In the Matter of Roger Berger et al., Appellants, v Roderick G. W. Chu, as Commissioner of the Department of Taxation and Finance and as President of the Tax Commission of the Department of Taxation and Finance of the State of New York, et al., Respondents.
    Third Department,
    February 28, 1985
    APPEARANCES OF COUNSEL
    
      Elsen & Fields (Samuel Fields of counsel), for appellants.
    
      Robert Abrams, Attorney-General (John Q. Driscoll and William J. Kogan of counsel), for respondents.
   OPINION OF THE COURT

Mahoney, P. J.

The facts are essentially undisputed. Each of the four petitioners was employed on a permanent status in the position of excise tax investigator with respondent State Department of Taxation and Finance. By letters dated April 12,1983, respondent Roderick G. W. Chu, Commissioner of the State Department of Taxation and Finance, notified petitioners that their positions were being abolished and that their services would be terminated on May 4, 1983. Respondents D. McCarthy, T. A. Longobardi, F. F. Mooney and H. D. Finnigan were also employed as excise tax investigators at the time petitioners were terminated. These employees were retired from the New York City Police Department before being employed with respondent Department. Since respondent employees had a higher seniority status than petitioners, they were retained when petitioners’ services were terminated.

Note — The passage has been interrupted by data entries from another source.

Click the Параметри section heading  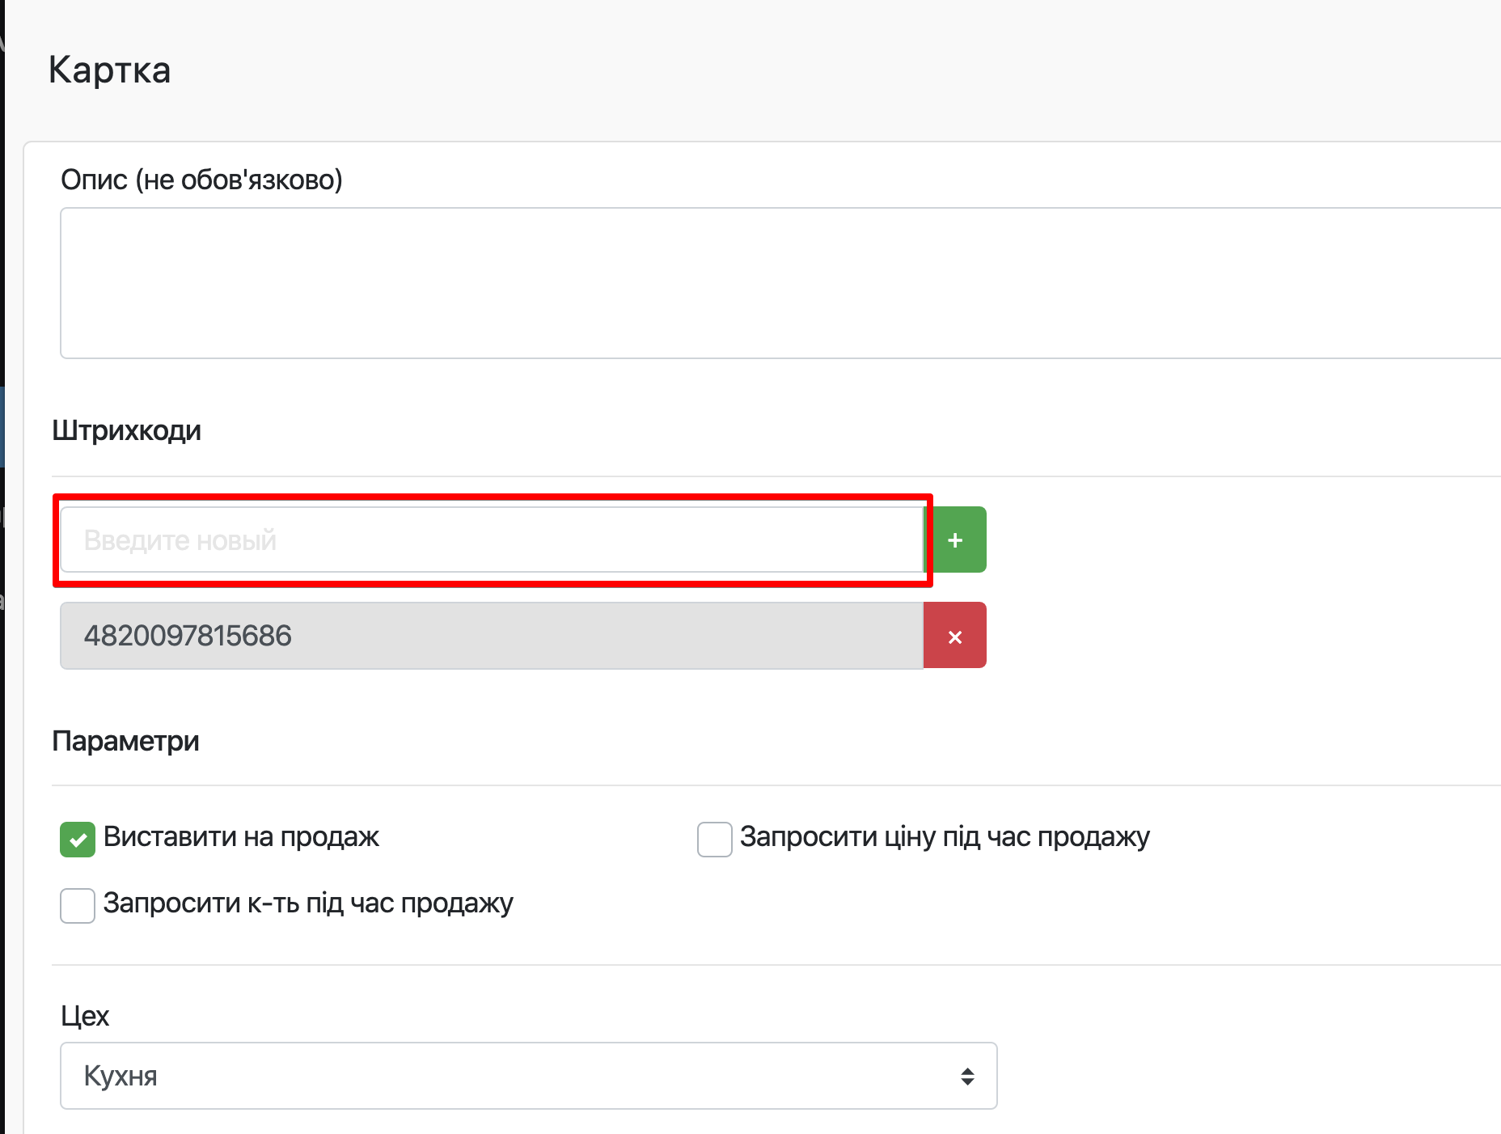tap(125, 741)
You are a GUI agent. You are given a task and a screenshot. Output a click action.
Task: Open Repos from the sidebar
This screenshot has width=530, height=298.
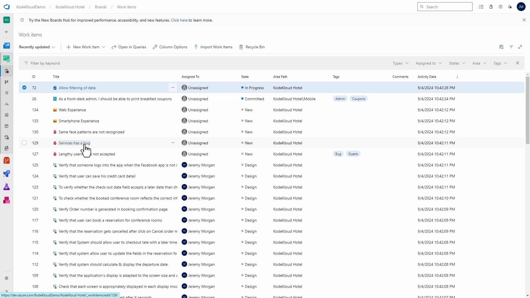pos(7,161)
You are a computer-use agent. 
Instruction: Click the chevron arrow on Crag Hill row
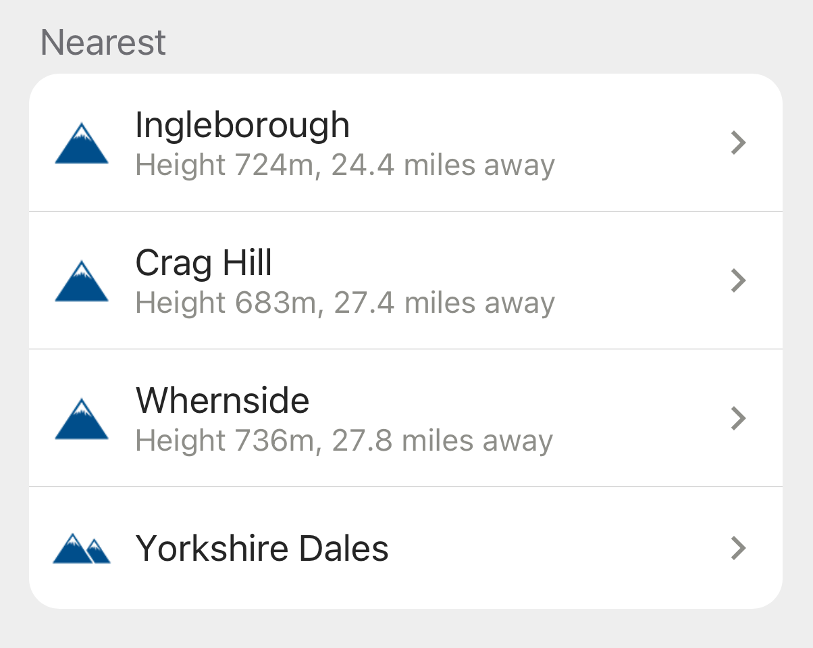coord(739,281)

Petitioners instituted this CPLR article 78 proceeding seeking reinstatement on the ground that respondent employees were provisional employees because of their previous retirement from public service and, therefore, should have been terminated before petitioners, who enjoyed permanent employee status. Respondents moved to dismiss the petition on the grounds that petitioners failed to exhaust administrative remedies available to them and that petitioners failed to join indispensable parties as respondents. Special Term denied the motion and ordered respondents to answer. After issue was joined, respondents filed an affidavit and moved anew to dismiss the petition. Special Term concluded that petitioners had been properly terminated due to their inferior seniority status and dismissed the petition. This appeal ensued.

While petitioners’ contention that respondent employees must be terminated because they are provisional employees is without merit in the absence of any allegation that such employees did not hold permanent appointment at the time petitioners were terminated, they are correct in their position that a retiree from public service must either suspend collection of his retirement benefits (Civil Service Law § 150) or meet certain requirements to be approved for collection of retirement benefits when reemployed in public service (Retirement and Social Security Law § 211). Petitioners allege in their petition that respondent employees did not meet the criteria necessary for approval as required by Retirement and Social Security Law § 211. By denying this allegation in their answer, respondents created an issue of fact which the record reveals was not resolved at Special Term. Respondents presented no evidence, documentary or otherwise, that respondent employees suspended their pensions so as to qualify automatically as permanent employees (Civil Service Law § 150), or that they met the requirements of Retirement and Social Security Law § 211 (2) so as to qualify for retirement benefits while continuing to work in a permanent status as a retiree. If respondent employees were receiving retirement benefits and were not properly approved to do so pursuant to Retirement and Social Security Law § 211 (2) at the time petitioners were terminated, they could not obtain such approval since petitioners would be readily available for recruitment as persons qualified to perform the duties of excise tax investigators under that section (see, Retirement and Social Security Law § 211 [2] [b] [3]).

Thus, resolution of the issue of whether petitioners were wrongfully terminated turns on the question of whether respondent employees had voluntarily suspended their pensions while working as excise tax investigators or had qualified to continue to collect retirement benefits while so employed. We cannot accept respondents’ conclusory statement in their brief, or Special Term’s reliance thereon, that “[r]etired persons who are appointed to permanent positions in the competitive class from an eligible list, upon completion of a probationary term, acquire all the benefits of permanent competitive class status” without some evidence that such retirees met the statutory requirements entitling them to such protection.

Main, Casey, Yesawich, Jr., and Levine, JJ., concur.

Decision withheld, and matter remitted to Special Term for further proceedings not inconsistent herewith.